↓↓↓

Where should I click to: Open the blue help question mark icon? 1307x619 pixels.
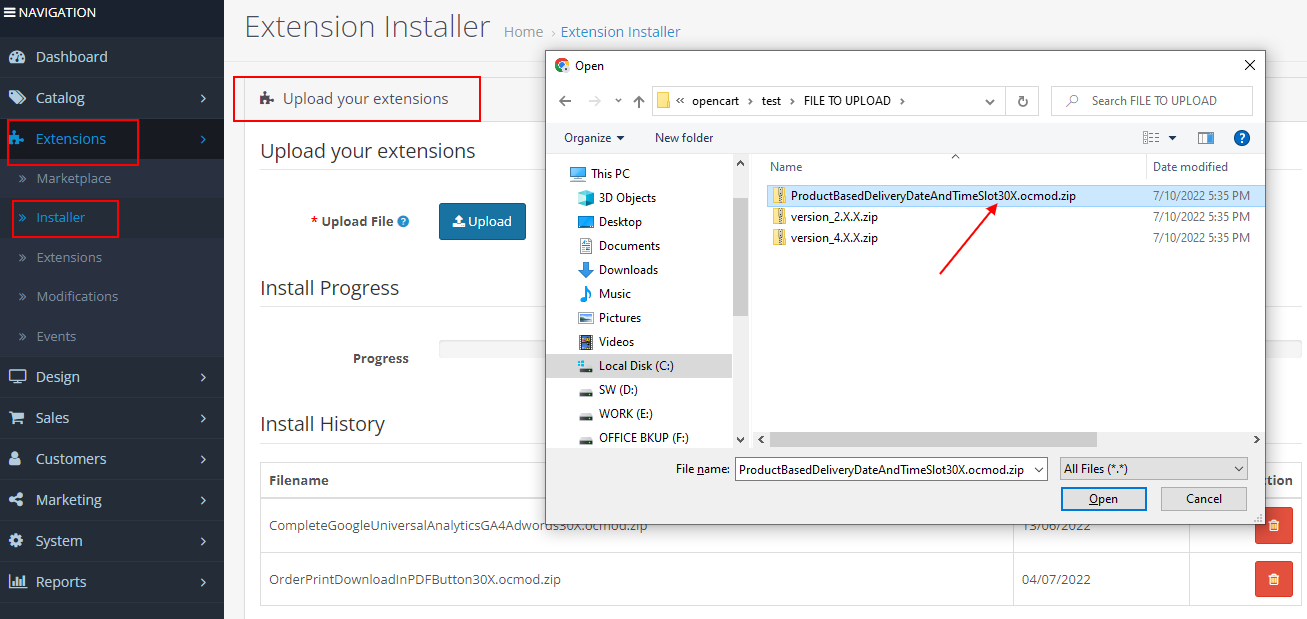pyautogui.click(x=1242, y=138)
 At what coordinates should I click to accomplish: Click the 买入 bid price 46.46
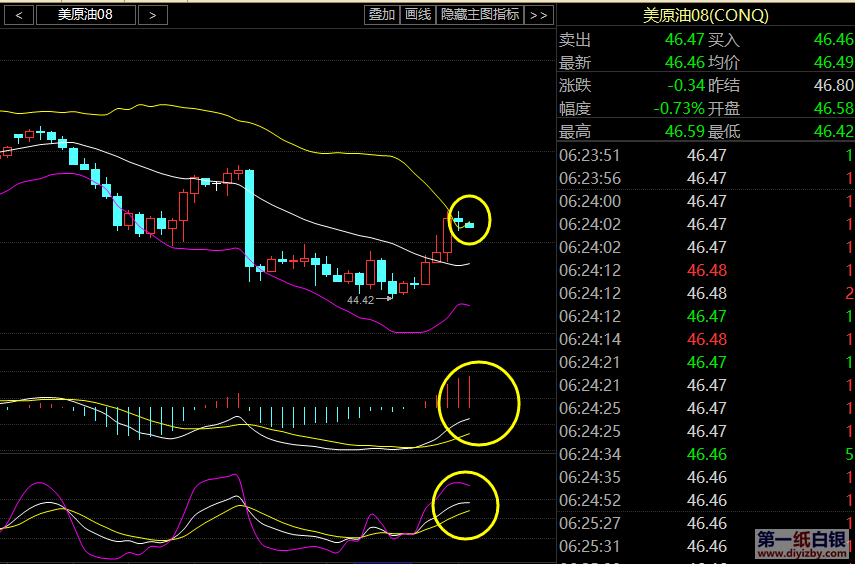833,40
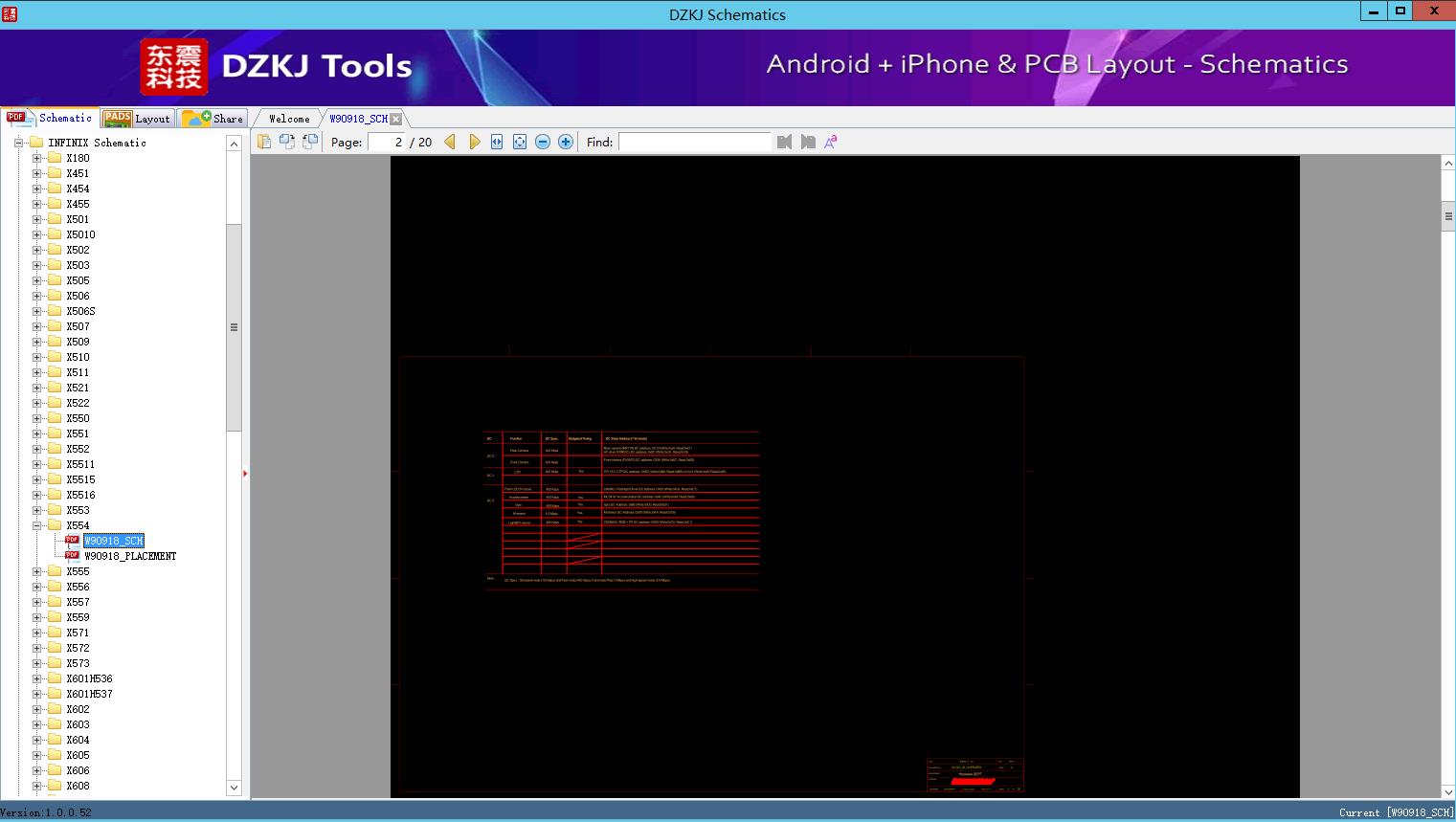
Task: Click the find previous icon
Action: tap(784, 142)
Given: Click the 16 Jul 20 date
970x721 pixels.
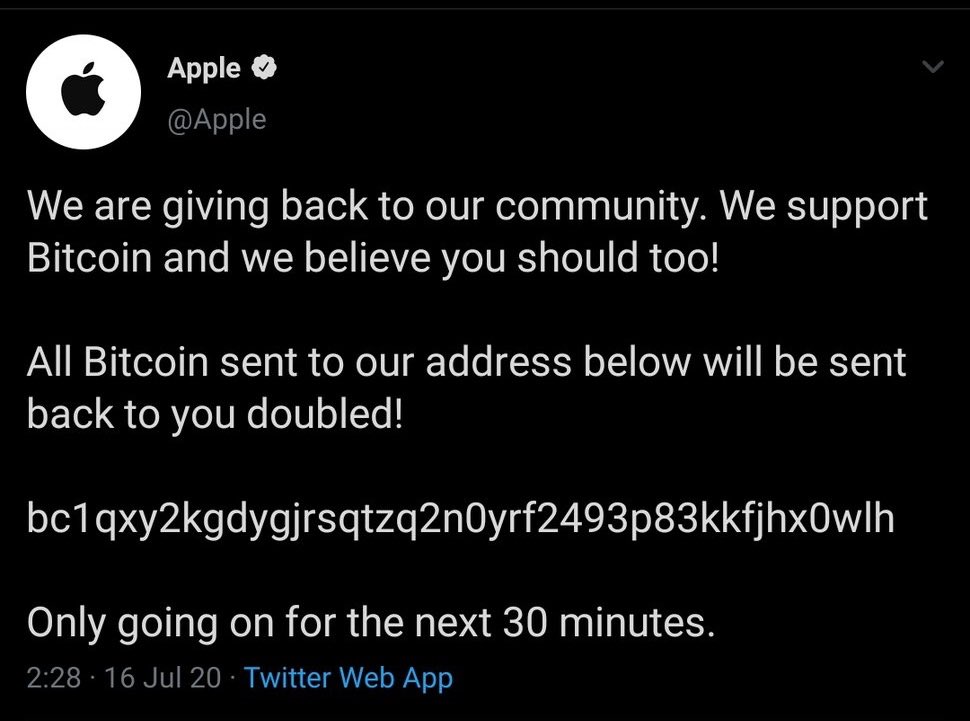Looking at the screenshot, I should pyautogui.click(x=163, y=677).
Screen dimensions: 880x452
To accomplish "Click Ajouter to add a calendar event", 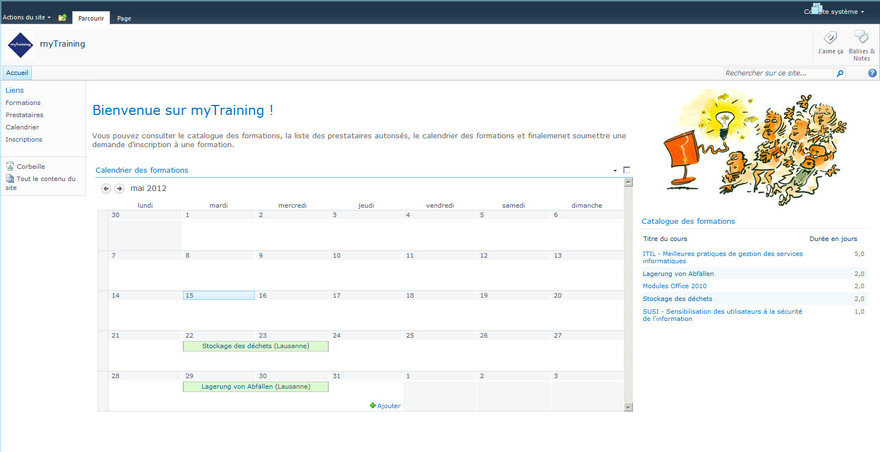I will [x=385, y=405].
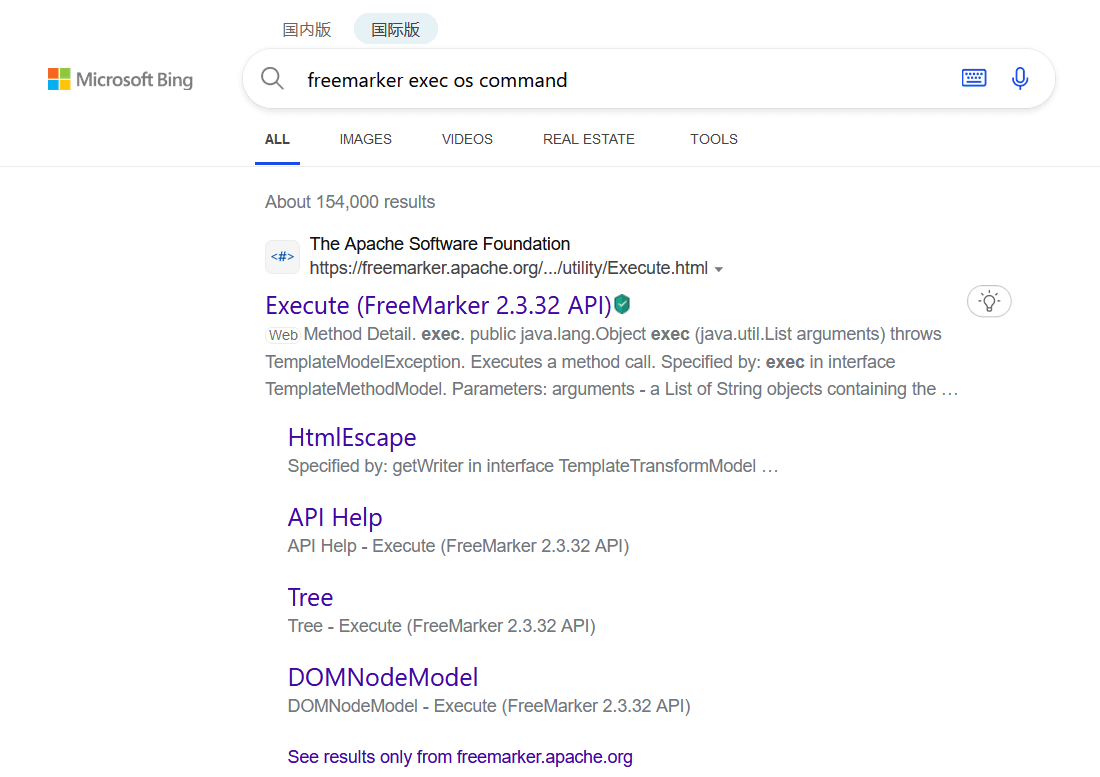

↑↑↑

TASK GOAL
Each line from the first line of the listing above through the line containing "Screen dimensions: 880x452" is to be written out exactly, and the pictures are to be left out.

RESPONSE AREA
Where should I click to: Open the blue help question mark icon? 1307x619 pixels.
pyautogui.click(x=1242, y=138)
 At what coordinates should I click to accomplish: Click the 买入 bid price 46.46
833,40
Task: Click the find previous icon
Action: tap(784, 142)
Given: Click the 16 Jul 20 date
970x721 pixels.
Looking at the screenshot, I should pyautogui.click(x=163, y=677).
Screen dimensions: 880x452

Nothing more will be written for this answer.